En el filo del machete del chamán destellaban las llamas de la hoguera. Los guerreros seguían paralizados con la mirada fija en el violín. Matthieu no quería pensar en lo que estaba ocurriendo para que no se rompiera la magia. Pierre y La Bouche tampoco se atrevían a mover un músculo, el uno acurrucado sobre el círculo ensangrentado y el otro con la espalda pegada al tronco. Continuó tocando el mismo fraseo, uniendo sin pausa el final con el principio. Ni siquiera se dio cuenta de que el usurpador en persona entraba en la choza y, acercándose al chamán, le quitaba el machete de la mano.

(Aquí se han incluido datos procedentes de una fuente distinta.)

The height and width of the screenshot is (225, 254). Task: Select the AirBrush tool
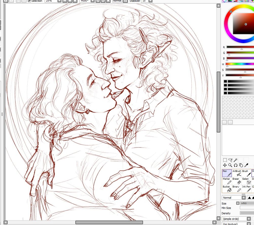tap(237, 173)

Matthieu seguía tocando con los ojos cerrados, de forma ya casi imperceptible. Ambovombe olía a tierra húmeda. Las gotas de sudor se volvían pastosas al mezclarse con el tinte que le cubría el cuerpo. Como muchos de sus guerreros, tenía el pecho atravesado de escoriaciones. El fuego iluminaba los discos plateados que le colgaban del cinto y tintineaban al golpear unos contra otros. El músico abrió los ojos y se encontró con la mirada venosa del salvaje. El corazón se le aceleró y reavivó su interpretación temiendo que si dejaba de tocar retornaría la pesadilla. Ambovombe escuchó con atención las notas que salían del instrumento hasta que, en un momento dado, se lo arrancó de las manos. Se incorporó y lo examinó con curiosidad. Introdujo el índice por los huecos de la caja, pellizcó las cuerdas, giró las clavijas, lo olisqueó, arañó la madera con la uña produciendo un chirrido desazonante.

—Mi violín… —apenas llegó a pronunciar Matthieu.

Del estómago del usurpador emergió un grito ronco y aparecieron un grupo de mujeres con la cabeza agachada en señal de sumisión. Les dio unas órdenes escuetas y se perdió entre el humo con el instrumento en la mano.

13

L
as mujeres indígenas parecían los tentáculos revoltosos de un cefalópodo. Cortaron las cuerdas que mantenían a los tres franceses atados al tronco de baobab. No dejaban de hablarles, todas al mismo tiempo. Pierre no comprendía una palabra. Cuando los sacaron de allí y los condujeron a la choza de la circuncisión, que era considerado el lugar más noble del poblado, les dijo a sus dos compañeros que no todo estaba perdido.